Hypoxia evokes increased PDI and PDIA6 expression in the infarcted myocardium of ex-germ-free and conventionally-raised mice

Abstract

The prototypic protein disulphide isomerase (PDI), encoded by the P4HB gene, has been described as a survival factor in ischemic cardiomyopathy. However, the role of protein disulfide isomerase associated 6 (PDIA6) under hypoxic conditions in the myocardium remains enigmatic and it is unknown whether the gut microbiota influences the expression of PDI and PDIA6 under conditions of acute myocardial infarction. Here, we revealed that in addition to the prototypic PDI, the PDI family member (PDIA6), a regulator of the unfolded protein response, is upregulated in the mouse cardiomyocyte cell line HL-1 when cultured under hypoxia. In vivo, in the left anterior artery descending (LAD) ligation mouse model of acute myocardial infarction, similar to PDI, PDIA6 protein expression was enhanced in the infarcted area (LAD+) relative to uninfarcted sham-tissue or the neighbouring area at risk (LAD-) of C57BL/6J mice.
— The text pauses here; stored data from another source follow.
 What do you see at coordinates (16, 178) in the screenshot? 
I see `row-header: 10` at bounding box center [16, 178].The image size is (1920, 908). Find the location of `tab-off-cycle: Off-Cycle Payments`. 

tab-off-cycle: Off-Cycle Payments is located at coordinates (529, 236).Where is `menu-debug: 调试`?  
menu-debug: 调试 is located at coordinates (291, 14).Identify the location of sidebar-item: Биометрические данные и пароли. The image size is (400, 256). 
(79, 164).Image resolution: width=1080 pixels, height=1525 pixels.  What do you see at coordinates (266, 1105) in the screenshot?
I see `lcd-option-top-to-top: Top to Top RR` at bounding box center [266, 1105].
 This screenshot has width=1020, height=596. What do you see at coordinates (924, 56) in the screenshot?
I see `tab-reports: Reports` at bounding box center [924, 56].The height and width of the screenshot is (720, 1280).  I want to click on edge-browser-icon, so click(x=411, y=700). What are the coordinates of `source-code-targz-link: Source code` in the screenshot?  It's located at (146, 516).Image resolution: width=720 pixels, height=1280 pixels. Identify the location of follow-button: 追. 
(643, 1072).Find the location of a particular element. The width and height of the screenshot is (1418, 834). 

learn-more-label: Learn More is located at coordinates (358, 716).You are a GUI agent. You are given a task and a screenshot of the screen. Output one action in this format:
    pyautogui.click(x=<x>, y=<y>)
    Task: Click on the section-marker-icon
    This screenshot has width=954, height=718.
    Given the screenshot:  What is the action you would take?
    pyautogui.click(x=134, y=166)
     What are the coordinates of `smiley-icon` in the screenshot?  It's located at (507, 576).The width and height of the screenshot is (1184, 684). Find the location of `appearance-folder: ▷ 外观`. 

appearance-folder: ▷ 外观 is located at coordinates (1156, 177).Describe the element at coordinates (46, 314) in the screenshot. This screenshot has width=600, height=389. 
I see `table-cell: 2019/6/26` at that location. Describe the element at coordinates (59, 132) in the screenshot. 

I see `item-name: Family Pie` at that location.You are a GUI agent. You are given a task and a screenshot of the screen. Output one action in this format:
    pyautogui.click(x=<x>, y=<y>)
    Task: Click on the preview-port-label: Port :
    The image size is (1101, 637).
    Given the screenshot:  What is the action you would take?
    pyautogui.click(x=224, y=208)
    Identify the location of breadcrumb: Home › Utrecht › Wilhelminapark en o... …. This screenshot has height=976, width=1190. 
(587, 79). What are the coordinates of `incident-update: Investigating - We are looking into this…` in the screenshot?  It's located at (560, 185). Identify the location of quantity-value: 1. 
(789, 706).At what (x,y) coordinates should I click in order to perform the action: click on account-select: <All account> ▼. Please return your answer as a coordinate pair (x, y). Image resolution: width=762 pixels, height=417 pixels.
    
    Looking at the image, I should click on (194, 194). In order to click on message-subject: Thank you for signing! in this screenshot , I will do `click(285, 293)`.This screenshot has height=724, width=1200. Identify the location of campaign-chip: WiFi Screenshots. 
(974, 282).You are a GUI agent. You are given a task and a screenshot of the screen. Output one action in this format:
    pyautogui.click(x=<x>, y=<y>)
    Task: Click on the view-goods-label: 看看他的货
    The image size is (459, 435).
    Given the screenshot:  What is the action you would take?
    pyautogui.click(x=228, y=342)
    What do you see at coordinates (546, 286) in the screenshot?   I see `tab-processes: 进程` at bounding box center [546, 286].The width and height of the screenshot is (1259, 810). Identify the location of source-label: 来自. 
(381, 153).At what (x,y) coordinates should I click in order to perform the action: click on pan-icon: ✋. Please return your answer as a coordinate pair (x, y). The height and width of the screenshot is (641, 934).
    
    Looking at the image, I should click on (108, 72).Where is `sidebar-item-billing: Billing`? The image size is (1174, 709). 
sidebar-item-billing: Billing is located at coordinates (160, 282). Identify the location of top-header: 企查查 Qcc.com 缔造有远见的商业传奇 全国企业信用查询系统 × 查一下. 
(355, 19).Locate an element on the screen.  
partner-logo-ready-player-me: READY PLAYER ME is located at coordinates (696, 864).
Interestingly, we found that ex-germ-free (ex-GF) mice subjected to the LAD ligation model for 24 hours had a reduced ejection fraction compared with their conventionally-raised (CONV-R) SPF controls. Furthermore, the LAD+ area in the infarcted heart of ex-GF mice showed reduced PDIA6 expression relative to CONV-R controls, suggesting that the presence of a gut microbiota enhanced LAD ligation-triggered PDIA6 expression. Collectively, our results demonstrate that PDIA6 is upregulated in cardiomyocytes as a consequence of hypoxia. In the LAD mouse model, PDIA6 was also increased in the infarcted area underin vivo conditions, but this increase was suppressed in ex-GF mice relative to CONV-R controls.